I know in my last blog I said that this one would chart my visit to Valley Parade, which is now more than a week ago, but yesterday was my first day off since that match and (after sleeping through most of it) I decided to listen to Luton Town’s visit to Bournemouth before starting to write.
This proved to be an excellent decision as the match at The Vitality Stadium, a.k.a. Dean Court was exponentially more exciting than the dross I endured in Bradford. This is down to one simple fact; the teams on the South Coast both went out fighting for the win in a way neither team in West Yorkshire had.
The only similarity between the games were that each half belonged to one team, with the visitors taking the first before the hosts fought back in the second.
The fight back in Yorkshire was paltry though with just the single goal pulled back to parity by the end of a game that really was a quintessential bore draw.
What happened on the South coast yesterday could be called many things, but boring? never boring.
Luton fans had travelled south with hope in their hearts as this was a match dedicated to their captain Tom Lockyer, who suffered a cardiac arrest on the pitch during the original fixture, and by half time it looked like being the perfect tribute.
Taking the lead within the first 10 minutes was an auspicious start and doubling their lead 20 minutes later was even better so by the time Ross Barkley rounded off the visitor’s hat-trick on the brink of half-time the away fans must have thought the game was won.
Surely nothing could go wrong now they had such a comfortable lead and had been cutting through their hosts with consummate ease, like a boiling knife through melted butter, the only question left was how much better their goal difference would look as they lifted themselves out of the relegation zone, right?
WRONG, VERY WRONG INDEED!!!
No-one except those in the dressing rooms will ever know what was said at half-time, but Andoni Iraola’s words worked miracles whilst Rob Edward’s fell flat as both teams emerged from the tunnel as entirely new proposition in the second half.
From being soundly booed off the field at half-time Bournemouth came out like a herd of stampeding wildebeest that Luton utterly failed to deal with. Instead the visitors were crushed under the weight of the onslaught, like Mufasa in The Lion King.
It took just 5 minutes for the rampaging visitors to pull one back, thanks to Dominic Solanke’s silky skill in the box to spin his marker and slide it home. This pushed the stampede into overdrive and 2 goals in as many minutes just after the hour mark saw the hosts restore parity on the night.
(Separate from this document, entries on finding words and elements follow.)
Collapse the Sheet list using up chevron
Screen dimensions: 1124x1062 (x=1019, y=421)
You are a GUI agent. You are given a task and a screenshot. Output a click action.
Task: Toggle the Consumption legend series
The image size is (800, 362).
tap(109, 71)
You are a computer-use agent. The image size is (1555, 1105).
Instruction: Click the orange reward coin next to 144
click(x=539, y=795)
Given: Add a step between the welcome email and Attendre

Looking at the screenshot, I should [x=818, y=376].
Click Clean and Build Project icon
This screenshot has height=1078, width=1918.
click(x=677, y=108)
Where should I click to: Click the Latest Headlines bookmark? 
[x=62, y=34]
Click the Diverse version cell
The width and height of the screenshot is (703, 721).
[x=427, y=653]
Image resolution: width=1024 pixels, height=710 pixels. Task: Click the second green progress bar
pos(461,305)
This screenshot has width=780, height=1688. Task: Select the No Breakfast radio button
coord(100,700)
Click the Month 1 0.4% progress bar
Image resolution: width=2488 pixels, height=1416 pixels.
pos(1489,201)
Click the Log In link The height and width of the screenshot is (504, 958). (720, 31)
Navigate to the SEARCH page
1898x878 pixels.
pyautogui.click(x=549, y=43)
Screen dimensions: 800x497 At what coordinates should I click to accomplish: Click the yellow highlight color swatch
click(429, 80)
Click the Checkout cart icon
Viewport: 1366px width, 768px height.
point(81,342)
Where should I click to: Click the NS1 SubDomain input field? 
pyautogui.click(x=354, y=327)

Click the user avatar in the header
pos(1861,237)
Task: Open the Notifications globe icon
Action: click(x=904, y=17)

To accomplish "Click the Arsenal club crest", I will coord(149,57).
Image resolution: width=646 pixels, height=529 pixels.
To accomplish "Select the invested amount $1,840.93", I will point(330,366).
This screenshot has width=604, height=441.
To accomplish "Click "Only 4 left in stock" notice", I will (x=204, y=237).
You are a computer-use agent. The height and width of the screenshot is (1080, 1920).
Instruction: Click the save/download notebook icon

With 26 minutes of onslaught left to withstand it was now upto Luton’s players to show their steely determination to get over the line and for 18 minutes it looked like they might just manage it.
Once those 18 minutes had elapsed though they were looking for the referee to pull them over the top of the gorge to safety with his final whistle, but instead he was the scar of the story and kept them on the field to suffer their fate.
Fate’s crushing blow came moments later as Antoine Semenyo completed the brace he started 19 minutes earlier to hand the hosts a lead they would never relinquish, breaking every Luton Town fans heart in the process.
Depending on your allegiance this was either a comeback for the ages or the ultimate humiliation that saw all your hopes and dreams crushed into the depths of hell forever.
As a Brentford fan the dominant emotions for me were shock and overwhelming relief.
At halftime it looked like Luton’s win would leave us just 2 points above the dreaded dotted line and our visit to Burnley on Saturday would be a must-win match for a team that has won once outside London since March 2023 and have already lost to bottom-dwellers Sheffield United away from home this season.
The miraculous second half has kept our buffer at a far more comfortable 5 points and means that when I take my seat at Turf Moor it will be for the much less stressful must-not-lose relegation 6 pointer.
Meanwhile back at Kenilworth Road they have no time to linger on this humiliation as they have a proper relegation 6-pointer they must win in front of their home fans on Saturday, against Nottingham Forest.
A loss in their next match would be utterly devastating for Luton as Forest are the next team above them in the table and the team most likely to replace them going down to the shadowlands next season.
Burnley are absolutely destined for that elephant graveyard by the middle of May, but hopefully Brentford will have taken a huge step away from them once I am on the way home on Saturday.